Tecnicamente ainda temos muitas restrições. A compressão ainda é alta, é baixa velocidade de transmissão de dados, os artefatos estão em todo lugar. Mas a coisa é muito empolgante e a gente acaba esquecendo que enfrenta essas limitações. Surgem novos espaços, para a videoilustração, a audioilustração, a vídeoancoragem, o cruzamento de veios de imagem com elementos de tela.

A forma de pensar as telas nos aplicativos web e multimídia é o que mais muda, pois o vídeo traz o conceito de movimento permanente que vale uma boa discussão. Como já salientei quando apresentei o CD ROM Descobrindo o Brasil, a informação agora não mais fica parada esperando pela interação, ela está contida nos fluxos imagéticos que se constituiem nos novos aplicativos, onde os estímulos sensoriais estão começando a trabalhar mais integrados.

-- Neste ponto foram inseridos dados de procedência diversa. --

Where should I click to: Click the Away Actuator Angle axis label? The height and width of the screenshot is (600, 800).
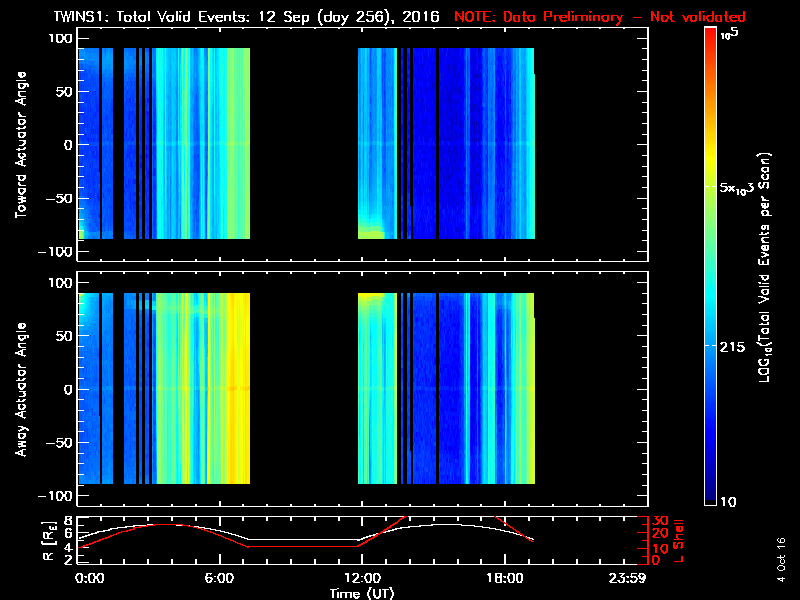21,389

A internet é um espaço para o vídeo digital, que de certa forma nos oferece um retorno ao artesanato, muito distanciado do cinema e do vídeo, estabelecidos ao longo do século XX mais como espaços industriais. Fazemos parte de uma geração que nasceu imersa no mundo eletrônico e que agora tem o privilégio de usar estas habilidades em lidar com próteses sensoriais eletrônicas, cada vez mais cotidianas e reais neste momento, como fazem os ceramistas ou tapeceiros, trazendo-as para ambientes pessoais e diretamente ligados à nossa intimidade.

O vídeo interativo muda as noções de temporalidade na interface dos softwares multimídia. Os I-vídeos têm duração e nesse sentido ajudam a quebrar a estrutura atual de menus e ferramentas, sempre disponíveis para o acesso imediato nas interfaces multimídia tradicionais.

Com a vídeo ancoragem podemos acelerar os percursos, mover para frente, para trás, para os lados, pular, mas sempre estamos confrontados com a necessidade de aguardar o tempo para chegar ou partir para de algum lugar.